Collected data

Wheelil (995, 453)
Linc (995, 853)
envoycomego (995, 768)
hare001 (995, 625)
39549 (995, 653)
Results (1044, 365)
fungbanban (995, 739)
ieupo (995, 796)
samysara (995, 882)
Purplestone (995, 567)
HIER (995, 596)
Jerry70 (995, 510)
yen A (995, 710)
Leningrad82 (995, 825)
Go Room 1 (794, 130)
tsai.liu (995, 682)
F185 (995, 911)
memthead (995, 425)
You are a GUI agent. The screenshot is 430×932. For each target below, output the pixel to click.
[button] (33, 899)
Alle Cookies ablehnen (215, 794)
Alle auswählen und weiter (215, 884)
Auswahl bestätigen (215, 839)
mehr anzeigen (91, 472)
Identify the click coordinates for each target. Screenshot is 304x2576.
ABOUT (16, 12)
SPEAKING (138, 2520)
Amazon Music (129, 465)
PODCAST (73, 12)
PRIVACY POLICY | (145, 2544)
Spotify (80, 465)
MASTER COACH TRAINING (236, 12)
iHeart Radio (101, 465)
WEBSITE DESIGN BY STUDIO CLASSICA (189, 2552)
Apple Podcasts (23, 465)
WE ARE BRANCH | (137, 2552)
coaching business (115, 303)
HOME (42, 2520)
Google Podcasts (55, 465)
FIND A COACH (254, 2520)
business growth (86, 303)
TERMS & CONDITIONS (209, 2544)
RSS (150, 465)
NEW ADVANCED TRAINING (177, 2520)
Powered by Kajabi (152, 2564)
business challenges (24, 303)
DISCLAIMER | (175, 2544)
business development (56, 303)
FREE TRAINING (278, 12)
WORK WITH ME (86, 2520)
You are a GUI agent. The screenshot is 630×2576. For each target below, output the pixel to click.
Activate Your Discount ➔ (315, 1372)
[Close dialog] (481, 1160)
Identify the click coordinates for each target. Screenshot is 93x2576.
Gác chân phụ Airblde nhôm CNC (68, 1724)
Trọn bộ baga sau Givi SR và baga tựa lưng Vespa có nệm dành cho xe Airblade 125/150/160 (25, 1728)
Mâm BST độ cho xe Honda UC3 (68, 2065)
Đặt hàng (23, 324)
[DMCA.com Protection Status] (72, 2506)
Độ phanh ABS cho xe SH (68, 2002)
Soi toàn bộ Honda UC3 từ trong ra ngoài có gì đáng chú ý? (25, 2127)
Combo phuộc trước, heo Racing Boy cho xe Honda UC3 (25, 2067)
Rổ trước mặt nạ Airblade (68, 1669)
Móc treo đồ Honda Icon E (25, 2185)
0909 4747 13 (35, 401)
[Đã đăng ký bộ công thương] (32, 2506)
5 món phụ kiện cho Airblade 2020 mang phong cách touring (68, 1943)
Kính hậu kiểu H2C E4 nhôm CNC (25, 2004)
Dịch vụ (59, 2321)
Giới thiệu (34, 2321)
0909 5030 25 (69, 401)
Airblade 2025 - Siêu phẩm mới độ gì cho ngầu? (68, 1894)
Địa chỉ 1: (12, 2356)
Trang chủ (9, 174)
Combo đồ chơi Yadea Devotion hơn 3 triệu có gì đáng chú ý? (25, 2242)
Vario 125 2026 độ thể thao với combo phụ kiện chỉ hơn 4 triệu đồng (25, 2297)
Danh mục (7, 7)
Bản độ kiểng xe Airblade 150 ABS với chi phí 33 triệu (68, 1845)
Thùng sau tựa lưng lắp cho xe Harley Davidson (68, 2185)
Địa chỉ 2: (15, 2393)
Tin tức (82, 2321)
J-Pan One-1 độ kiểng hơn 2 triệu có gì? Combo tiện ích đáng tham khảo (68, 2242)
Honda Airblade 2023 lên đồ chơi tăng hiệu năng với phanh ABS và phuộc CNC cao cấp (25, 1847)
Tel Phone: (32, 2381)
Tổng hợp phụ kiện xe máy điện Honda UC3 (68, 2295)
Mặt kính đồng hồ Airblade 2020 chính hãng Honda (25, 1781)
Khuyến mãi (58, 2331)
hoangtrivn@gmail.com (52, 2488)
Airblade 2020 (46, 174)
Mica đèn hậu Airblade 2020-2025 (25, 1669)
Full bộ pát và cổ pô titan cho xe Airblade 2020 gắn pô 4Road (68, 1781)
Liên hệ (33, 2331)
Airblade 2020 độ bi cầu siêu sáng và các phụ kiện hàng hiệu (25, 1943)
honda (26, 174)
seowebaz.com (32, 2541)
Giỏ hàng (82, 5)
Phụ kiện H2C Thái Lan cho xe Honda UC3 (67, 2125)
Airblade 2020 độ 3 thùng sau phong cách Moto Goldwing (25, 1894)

→ Exercise prompt: Return, unchanged, the run of lines above that opens with the line containing "samysara (995, 882)" and closes with the line containing "mehr anzeigen (91, 472)". Include both.

→ Solution below:
samysara (995, 882)
Purplestone (995, 567)
HIER (995, 596)
Jerry70 (995, 510)
yen A (995, 710)
Leningrad82 (995, 825)
Go Room 1 (794, 130)
tsai.liu (995, 682)
F185 (995, 911)
memthead (995, 425)
You are a GUI agent. The screenshot is 430×932. For each target below, output the pixel to click.
[button] (33, 899)
Alle Cookies ablehnen (215, 794)
Alle auswählen und weiter (215, 884)
Auswahl bestätigen (215, 839)
mehr anzeigen (91, 472)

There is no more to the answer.